As is apparent from the above description of fig. 6, the light emitting unit e includes the first electrode j1, the electroluminescent layer j2, and the second electrode j3 sequentially stacked in a direction away from the substrate 11, and the first electrode j1 may be electrically connected to the first connection structure 131. Correspondingly, in the embodiment of the present utility model, the first connection structure 131 is electrically connected to the light emitting unit e, which may mean that the first connection structure 131 is electrically connected to the first electrode j1 in the light emitting unit e. The first electrode j1 may be an anode of the light emitting unit e.

For the display panel shown in fig. 12, the first connection structure 131 and the first electrode j1 may have the same layer structure. That is, the first connection structure 131 and the first electrode j1 may be made of the same material and formed by a single patterning process, so that a single patterning process is omitted, and the manufacturing efficiency of the display panel provided by the embodiment of the utility model is improved.

In fig. 12, R, G, B labeled on each light emitting unit e may refer to the color of light emitted by that light emitting unit e. For example, the target subpixel sp1 may include one or more red subpixels, the light emitting unit e of the red subpixel may be located at the x-th row, and the first connection structure 131 may be connected to the light emitting unit e of the red subpixel and to the subpixel circuit spc of the x+1-th row of the red subpixels. The display panel of the embodiment of the utility model may include a source-drain conductive pattern, the source-drain conductive structure spc1 may belong to the source-drain conductive pattern, and a plurality of source-drain conductive structures spc1 of a plurality of sub-pixel circuits in the display panel may constitute the source-drain conductive pattern.
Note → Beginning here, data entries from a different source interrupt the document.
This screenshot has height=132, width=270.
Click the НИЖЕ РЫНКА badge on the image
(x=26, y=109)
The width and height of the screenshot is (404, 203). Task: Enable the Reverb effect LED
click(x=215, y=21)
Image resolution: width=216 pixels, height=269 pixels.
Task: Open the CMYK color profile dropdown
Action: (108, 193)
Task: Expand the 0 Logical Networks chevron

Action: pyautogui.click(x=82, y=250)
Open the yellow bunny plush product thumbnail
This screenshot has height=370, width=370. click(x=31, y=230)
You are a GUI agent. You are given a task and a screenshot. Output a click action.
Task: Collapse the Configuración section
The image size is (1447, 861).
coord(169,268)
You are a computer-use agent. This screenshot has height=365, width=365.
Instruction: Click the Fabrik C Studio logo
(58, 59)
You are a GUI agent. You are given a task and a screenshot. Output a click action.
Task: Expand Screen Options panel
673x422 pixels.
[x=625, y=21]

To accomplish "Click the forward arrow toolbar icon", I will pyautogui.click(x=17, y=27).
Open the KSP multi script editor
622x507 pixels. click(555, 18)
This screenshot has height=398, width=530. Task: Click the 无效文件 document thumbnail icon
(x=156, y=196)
In addition, the display panel of the embodiment of the present utility model may include a first source-drain conductive pattern and a second source-drain conductive pattern sd2 disposed along a direction away from the substrate, and the source-drain conductive structure spc1 may refer to a part of the second source-drain conductive pattern sd2 that belongs to the sub-pixel circuit sdc.

In the above embodiment, the first connection structure and the first electrode in the light emitting unit are in the same layer structure, but in the embodiment of the present utility model, the first connection structure may also be located in other layers, such as a source-drain conductive pattern, etc., which is not limited in the embodiment of the present utility model.

Fig. 13 is a schematic view of a portion of another display panel according to an embodiment of the present utility model, where the sub-pixel circuit spc includes a source-drain conductive structure spc1 and an insulating layer sequentially stacked in a direction away from the substrate, the source-drain conductive structure spc1 is located between the light emitting unit e and the substrate 11, and the insulating layer (not shown in fig. 11) is located between the source-drain conductive structure spc1 and the light emitting unit e.

The first connection structure 13 includes a patch cord 132, the insulating layer has a first via hole, one end of the patch cord 132 is connected with the source drain conductive structure spc1 through the first via hole on the insulating layer, and the other end of the patch cord 132 is connected with the light emitting unit e of the target sub-pixel. That is, the light emitting units in the sub-pixels are moved integrally, so that the overlapping area exists between the orthographic projection of the light emitting unit e of the green sub-pixel g on the substrate 11 and the orthographic projection of the shielding block d21 on the substrate 11, and when the overlapping area exists between the orthographic projection of the source drain data signal line d1 on the substrate 11 and the orthographic projection of the light emitting unit e of the red sub-pixel R and the orthographic projection of the light emitting unit e of the blue sub-pixel B on the substrate 11, the electrical connection between the light emitting unit e and the sub-pixel circuit spc can be realized by elongating the transfer blocks for transferring the source drain conductive pattern and the first electrode.

In the above embodiment, the sub-pixel sp on the substrate 11 constitutes a pixel of an RGBG structure. The RGBG structure is a pixel structure, which is also called a diamond-arranged pixel.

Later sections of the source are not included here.